Alejandro R. Goñi – Institut de Ciència de Materials de Barcelona (CSIC-ICMAB)

Ever since the discover of the Raman effect in 1928, its use as a spectroscopic tool for the chemical identification of molecules has extended over a large variety of scientific disciplines from solid-state physics to biochemistry. The assignment is performed exploiting the distinctive vibrational signature of the molecule(s) under study, which can be unambiguously ascribed to single chemical species according to its molecular structure. In solid thin films, these features enable their rapid qualitative characterization by comparing the experimental spectra with reference libraries. Raman scattering, however, can also be used to infer quantitative information about such films, including thickness and relative volumetric composition. For that purpose we developed a methodology applicable to any Raman-active material deposited as a solid film, either supported or forming part of complex multi-layered structures. We describe the electromagnetic fields in the film taking into account their interference to properly reproduce the variations of the Raman intensity in films with lateral thickness gradients, allowing us to estimate effective solid-state Raman cross-sections to determine the relative volumetric composition of a blend, apart from the local film thickness, as sketched in Fig. 1.

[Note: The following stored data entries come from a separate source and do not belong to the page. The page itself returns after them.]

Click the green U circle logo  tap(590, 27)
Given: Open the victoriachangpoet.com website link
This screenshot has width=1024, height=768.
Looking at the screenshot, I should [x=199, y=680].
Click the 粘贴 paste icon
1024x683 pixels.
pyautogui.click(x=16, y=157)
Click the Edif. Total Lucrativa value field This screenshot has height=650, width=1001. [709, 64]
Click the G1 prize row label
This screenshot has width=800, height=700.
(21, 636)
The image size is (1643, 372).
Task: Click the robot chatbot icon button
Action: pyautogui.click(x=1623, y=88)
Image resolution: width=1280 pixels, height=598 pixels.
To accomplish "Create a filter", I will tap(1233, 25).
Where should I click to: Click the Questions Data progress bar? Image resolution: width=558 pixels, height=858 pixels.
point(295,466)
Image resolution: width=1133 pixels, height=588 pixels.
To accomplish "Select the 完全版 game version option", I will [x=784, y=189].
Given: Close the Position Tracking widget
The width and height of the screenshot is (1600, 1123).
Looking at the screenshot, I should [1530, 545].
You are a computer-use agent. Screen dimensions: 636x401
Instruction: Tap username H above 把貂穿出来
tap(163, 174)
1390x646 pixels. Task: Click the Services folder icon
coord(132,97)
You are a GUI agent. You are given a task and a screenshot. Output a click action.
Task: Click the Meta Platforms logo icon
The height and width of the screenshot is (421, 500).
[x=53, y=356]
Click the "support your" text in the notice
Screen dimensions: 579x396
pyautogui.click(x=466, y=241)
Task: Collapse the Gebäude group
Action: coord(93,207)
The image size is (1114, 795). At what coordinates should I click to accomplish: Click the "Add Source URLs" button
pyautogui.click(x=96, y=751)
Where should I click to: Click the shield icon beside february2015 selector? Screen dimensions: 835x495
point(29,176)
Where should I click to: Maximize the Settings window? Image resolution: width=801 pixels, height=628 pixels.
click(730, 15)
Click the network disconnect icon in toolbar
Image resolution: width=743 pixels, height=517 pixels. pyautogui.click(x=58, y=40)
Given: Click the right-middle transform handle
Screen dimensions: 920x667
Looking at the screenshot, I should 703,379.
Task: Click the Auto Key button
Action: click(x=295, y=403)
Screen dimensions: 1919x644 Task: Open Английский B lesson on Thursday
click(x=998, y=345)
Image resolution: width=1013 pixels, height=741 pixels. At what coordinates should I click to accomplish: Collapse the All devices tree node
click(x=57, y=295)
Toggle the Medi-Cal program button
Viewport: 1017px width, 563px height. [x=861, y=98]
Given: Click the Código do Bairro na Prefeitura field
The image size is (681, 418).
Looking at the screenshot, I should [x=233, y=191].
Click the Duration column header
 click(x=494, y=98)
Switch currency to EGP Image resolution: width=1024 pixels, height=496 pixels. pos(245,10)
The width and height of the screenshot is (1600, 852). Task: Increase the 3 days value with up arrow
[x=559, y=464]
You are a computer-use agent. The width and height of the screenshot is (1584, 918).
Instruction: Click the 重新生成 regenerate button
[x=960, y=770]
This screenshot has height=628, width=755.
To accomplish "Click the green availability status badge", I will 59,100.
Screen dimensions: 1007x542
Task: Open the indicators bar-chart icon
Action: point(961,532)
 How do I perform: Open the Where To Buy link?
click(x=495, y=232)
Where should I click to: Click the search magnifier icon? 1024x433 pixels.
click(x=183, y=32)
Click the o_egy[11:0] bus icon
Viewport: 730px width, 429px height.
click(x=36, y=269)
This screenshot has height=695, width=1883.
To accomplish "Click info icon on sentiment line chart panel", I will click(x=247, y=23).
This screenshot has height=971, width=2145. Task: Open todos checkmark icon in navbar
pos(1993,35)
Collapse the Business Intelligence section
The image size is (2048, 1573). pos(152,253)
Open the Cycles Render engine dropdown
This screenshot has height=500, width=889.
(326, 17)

Our work constitutes the first report in which Raman scattering is used to quantify film thickness and composition in multicomponent mixtures of materials deposited as thin films. This enables the imaging of thickness and composition with diffraction limited spatial resolution over areas from microns up to centimeters squared, thus bridging the two regimes currently addressed by other techniques (e.g. extremely local scanning probe microscopies and ellipsometry/SIMS for averaged values over larger areas). Furthermore, the methodology itself is not restricted to a particular type of material or film architecture but it can be applied in any thin film technology which includes Raman-active chromophores: single- or multilayered structures, free-standing or supported films, and organic or inorganic materials (see Fig. 2 for an example).

Reference

Rodríguez-Martínez X, Vezie MS, Shi X, McCulloch I, Nelson J, Goñi AR, Campoy-Quiles M 2017, ‘Quantifying Local Thickness and Composition in Thin Films of Organic Photovoltaic Blends by Raman Scattering‘, J. Mater. Chem. C. 5, 7270- 7282.